When facing difficulty, do not wait for help, please seek help instantly.
Scheduling and task assignment:
Scheduling tasks can be done as simple as few notes on a piece of paper. For online collaboration, tools like Google Spreadsheet will be extremely useful. In the spreadsheet, you may need to add these information:
1. Task name.
2. Who is doing it.
3. Progress of the task.
4. Short remarks, comments & critic on the task
If your production is done using the Agile development/production method (short sprints and results by feature), a Gantt chart may not be needed. It is very easy to fall into unnecessary over organization. The most minimal work scheduling can be done like this:
Week 1: Concepts and understanding scripts.
Week 2: Environment & Characters exploration.
Week 3: Building Environment & Characters.
Week 4: Environment texturing, Character rigging.
Week 5: Week 4 part 2.
Week 6: Props, special effects and animations…
When scheduling, always add few weeks extra to allow for unforeseen production hiccups.
The feedback loop:
Do at least 1 weekly meeting.
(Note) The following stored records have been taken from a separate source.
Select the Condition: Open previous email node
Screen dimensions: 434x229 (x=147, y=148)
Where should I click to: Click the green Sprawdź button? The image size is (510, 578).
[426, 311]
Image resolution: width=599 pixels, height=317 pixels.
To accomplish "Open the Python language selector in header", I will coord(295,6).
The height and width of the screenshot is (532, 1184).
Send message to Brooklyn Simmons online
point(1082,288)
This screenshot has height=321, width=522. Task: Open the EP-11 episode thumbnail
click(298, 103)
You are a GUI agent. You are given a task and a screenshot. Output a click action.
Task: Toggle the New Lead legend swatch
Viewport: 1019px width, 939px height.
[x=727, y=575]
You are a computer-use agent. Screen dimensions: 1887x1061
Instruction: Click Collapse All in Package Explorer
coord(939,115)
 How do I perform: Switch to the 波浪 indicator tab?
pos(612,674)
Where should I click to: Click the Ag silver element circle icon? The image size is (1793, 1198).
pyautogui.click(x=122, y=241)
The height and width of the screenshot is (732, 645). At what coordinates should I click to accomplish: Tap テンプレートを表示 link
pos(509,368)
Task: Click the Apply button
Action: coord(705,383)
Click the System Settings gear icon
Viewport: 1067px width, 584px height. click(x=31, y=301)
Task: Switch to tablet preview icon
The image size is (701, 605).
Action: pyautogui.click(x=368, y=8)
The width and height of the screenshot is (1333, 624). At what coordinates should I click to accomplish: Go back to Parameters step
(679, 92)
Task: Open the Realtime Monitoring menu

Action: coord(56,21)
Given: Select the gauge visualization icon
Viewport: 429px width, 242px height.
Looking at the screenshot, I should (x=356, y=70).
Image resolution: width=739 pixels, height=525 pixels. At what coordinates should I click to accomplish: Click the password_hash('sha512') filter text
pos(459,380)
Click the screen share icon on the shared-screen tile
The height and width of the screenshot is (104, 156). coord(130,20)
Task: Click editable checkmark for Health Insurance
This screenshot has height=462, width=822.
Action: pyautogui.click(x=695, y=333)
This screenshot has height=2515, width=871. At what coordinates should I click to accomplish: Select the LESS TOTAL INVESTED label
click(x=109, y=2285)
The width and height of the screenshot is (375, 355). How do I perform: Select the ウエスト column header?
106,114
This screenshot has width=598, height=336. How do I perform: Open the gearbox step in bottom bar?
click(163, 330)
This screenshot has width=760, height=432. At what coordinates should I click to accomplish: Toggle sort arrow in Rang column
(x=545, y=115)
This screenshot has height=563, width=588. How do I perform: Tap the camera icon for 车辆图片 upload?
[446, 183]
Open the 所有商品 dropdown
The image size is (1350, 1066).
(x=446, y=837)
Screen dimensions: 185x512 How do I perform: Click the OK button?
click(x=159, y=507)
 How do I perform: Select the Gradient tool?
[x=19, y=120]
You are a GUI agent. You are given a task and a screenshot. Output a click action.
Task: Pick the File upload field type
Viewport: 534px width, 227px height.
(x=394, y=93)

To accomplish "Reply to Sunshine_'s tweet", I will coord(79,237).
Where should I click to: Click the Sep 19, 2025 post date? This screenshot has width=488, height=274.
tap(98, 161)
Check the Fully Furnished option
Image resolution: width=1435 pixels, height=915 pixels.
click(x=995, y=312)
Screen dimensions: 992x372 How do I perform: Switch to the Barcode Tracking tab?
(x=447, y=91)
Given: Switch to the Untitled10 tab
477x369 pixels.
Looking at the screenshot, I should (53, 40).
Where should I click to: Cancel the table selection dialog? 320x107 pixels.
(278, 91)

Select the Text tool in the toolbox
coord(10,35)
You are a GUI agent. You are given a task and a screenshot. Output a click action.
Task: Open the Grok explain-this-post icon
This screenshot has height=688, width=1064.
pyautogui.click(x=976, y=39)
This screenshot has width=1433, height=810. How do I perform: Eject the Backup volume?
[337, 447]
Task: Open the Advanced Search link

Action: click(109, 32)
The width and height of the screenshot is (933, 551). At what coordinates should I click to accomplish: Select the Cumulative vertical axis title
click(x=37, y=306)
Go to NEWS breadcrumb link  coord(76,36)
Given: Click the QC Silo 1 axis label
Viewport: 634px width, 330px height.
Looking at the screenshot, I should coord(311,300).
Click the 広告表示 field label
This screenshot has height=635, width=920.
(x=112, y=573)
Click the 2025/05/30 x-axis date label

Each meeting should be set to a time limit, because meeting can be time wasting and unproductive after a certain time length. The objective of a meeting should be to get a grand outlook of the whole production, what have been done, what workflow works and don’t work. It is not only for critics, but also for suggesting how to make production faster and align making stuff to the result envisioned by the director. Alternative to weekly meeting, take about 10 to 15 minutes every day to check others’ progress in the production. This is also the best time to do short critics on artworks.
These meetings can be done via text (IRC style), voice or video (Google hangout, Skype call). Always discuss on what to do next. It is advised to dwell little time on wishful idea thinking (except on pre-production stage).
- Project management and file management can be done in smaller scale.
- Use a more humane project folder structure.
- File name & versioning should go hand in hand.
- Production rules should be culture in any production.
- If you are working alone, start to organize your work folder as if it is a grand production.
Populate your world (Modeling)
3D modeling is one of the most fulfilling thing to master. You can follow the traditional learning method or learn it by shortcuts, resulting in less effort, shorter learning time and better models.
To master modeling fast is to know where modeling tools are hidden in Blender. They are in 4 big menus: Special menu, Vertex menu, Edge menu and Face menu. Those tools with shortcuts are more often used. Each tool has its own sub-modifier keys, be sure to look for them on the 3D view window header after you press the command. Testing each tool will help you understand them faster, because doing is the best learning method.
Note: There are stray modeling tools which can only be activated via shortcut keys or search result. Be sure to find them.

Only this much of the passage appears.